Gentile Solignani ho un’attivita di rivendita pane e gastronomia,per problemi economici non ho avuto piu la possibilita’ di pagare l’affito del locale,ora mi trovo a chiudere la ditta dopo vari solleciti dal padrone del locale si verbali che tramite avvocato,ora vorrei sapere,io 6 mesi fa ho mandato la disdetta del contratto d’affio,voglio precisare che insieme alla ditta ho rilevato un contratto di locazione gia esistente dai precedenti affituari,il contratto riporta specificatamente che dopo una sola rata di locazione non pagata avrei ricevuto lo sfatto immediato,qui mi sale il dubbio,io devo pagare tutti gli affitti non onorati ho mi devo attenere al fatto che i signori propretari non si sono attenuti al contratto mandandomi subito l’avviso di sfratto per morosita’?poi avendo mandato io l’avviso di recessione dal contratto mi posso sempre avvalere della richiesta di indennità avviamento?distinti saluti
Innanzitutto la legge stabilisce che “il mancato pagamento del canone decorsi venti giorni dalla scadenza prevista, ovvero il mancato pagamento nel termine previsto, degli oneri accessori quando l’importo non pagato superi quello di due mensilità del canone, costituisce motivo di risoluzione”.

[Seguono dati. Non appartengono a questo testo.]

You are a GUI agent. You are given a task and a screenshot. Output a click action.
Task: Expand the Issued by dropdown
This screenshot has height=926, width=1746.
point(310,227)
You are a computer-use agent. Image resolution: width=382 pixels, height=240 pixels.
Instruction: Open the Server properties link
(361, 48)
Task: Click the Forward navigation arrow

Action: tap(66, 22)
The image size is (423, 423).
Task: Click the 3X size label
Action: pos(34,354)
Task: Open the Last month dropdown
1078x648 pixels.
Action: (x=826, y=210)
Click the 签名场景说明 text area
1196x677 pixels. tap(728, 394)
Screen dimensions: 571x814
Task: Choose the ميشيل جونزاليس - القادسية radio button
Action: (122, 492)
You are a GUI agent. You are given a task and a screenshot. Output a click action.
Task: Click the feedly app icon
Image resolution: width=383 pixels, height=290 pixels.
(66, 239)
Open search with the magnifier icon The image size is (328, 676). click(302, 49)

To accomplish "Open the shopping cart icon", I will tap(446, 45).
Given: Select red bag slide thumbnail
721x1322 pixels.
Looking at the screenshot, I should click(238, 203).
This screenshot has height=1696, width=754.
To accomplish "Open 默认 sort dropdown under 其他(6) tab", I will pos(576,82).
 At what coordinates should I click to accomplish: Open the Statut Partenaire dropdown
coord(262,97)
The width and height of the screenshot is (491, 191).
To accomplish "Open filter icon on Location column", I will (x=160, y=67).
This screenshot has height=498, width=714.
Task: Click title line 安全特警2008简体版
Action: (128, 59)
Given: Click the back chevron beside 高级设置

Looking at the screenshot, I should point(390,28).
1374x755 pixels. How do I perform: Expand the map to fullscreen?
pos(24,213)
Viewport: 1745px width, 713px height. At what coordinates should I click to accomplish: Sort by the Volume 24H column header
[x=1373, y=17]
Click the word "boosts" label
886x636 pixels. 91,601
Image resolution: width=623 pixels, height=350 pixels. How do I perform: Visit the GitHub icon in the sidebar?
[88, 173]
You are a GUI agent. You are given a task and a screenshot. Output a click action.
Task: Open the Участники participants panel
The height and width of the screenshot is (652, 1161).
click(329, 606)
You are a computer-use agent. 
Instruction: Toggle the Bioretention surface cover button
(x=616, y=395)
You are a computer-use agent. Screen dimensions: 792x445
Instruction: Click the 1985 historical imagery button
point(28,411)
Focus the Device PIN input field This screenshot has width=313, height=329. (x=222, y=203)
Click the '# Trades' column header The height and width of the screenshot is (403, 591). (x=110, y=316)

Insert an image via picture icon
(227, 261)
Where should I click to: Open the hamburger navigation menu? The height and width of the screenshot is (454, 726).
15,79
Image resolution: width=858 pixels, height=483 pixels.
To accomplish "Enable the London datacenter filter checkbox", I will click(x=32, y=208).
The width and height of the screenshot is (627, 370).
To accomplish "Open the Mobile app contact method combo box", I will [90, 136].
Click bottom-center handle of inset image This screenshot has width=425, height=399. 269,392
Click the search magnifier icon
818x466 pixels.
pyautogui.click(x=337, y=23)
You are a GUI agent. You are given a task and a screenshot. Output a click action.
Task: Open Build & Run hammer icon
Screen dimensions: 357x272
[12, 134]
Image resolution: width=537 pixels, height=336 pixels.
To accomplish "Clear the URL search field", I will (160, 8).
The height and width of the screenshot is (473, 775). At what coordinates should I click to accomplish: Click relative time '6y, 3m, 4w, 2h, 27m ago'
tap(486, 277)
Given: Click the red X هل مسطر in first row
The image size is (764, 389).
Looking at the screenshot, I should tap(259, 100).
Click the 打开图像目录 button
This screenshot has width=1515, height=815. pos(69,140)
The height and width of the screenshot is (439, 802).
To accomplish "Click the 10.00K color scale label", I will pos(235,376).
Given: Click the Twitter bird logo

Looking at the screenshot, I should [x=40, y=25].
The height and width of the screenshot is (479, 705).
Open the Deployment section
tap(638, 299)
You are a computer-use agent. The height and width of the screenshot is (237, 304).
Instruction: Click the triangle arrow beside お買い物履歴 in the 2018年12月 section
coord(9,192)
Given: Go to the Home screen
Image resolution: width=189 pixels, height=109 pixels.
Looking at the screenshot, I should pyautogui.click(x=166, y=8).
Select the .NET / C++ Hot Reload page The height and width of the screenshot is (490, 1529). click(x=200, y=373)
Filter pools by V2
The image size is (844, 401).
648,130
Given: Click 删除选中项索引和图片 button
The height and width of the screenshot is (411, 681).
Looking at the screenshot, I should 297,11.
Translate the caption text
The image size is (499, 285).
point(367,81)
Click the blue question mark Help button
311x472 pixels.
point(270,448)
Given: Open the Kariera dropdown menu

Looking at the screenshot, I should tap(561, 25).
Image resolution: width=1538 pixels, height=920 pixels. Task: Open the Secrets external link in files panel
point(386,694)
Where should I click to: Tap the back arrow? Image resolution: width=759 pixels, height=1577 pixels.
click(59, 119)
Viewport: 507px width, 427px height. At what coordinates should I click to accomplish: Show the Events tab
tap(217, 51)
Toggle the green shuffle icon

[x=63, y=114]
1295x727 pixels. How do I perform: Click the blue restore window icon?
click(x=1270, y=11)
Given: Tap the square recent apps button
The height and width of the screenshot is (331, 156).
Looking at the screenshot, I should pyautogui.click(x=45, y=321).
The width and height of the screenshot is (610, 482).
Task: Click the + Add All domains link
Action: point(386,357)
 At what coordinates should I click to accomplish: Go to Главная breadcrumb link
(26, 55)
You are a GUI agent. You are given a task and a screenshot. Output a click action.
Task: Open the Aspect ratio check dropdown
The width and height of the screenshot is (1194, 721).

Questo significa che anche dopo un solo canone impagato, trascorsi 20 giorni, il proprietario ha il diritto di procedere con lo sfratto per morosità.
Una volta che Lei ha mandato la raccomandata con i sei mesi di preavviso questi sei mesi sono comunque da pagare e il proprietario può chiederne il pagamento.
Per quanto riguarda l’avviamento la legge prevede che questo sia dovuto al conduttore solo se il contratto è giunto alla sua naturale conclusione e non anche quando il rapporto si sia concluso per inadempimento o recesso del conduttore medesimo.









Scusi eh ma Lei sta chiedendo se può non pagare l’affitto dovuto?!
E sta anche chiedendo se dopo aver LEI mandato la disdetta ha diritto a 18 mensilità di indennità di avviamento?!
poi? più niente? una fetta di culo vicino all’osso la gradirebbe?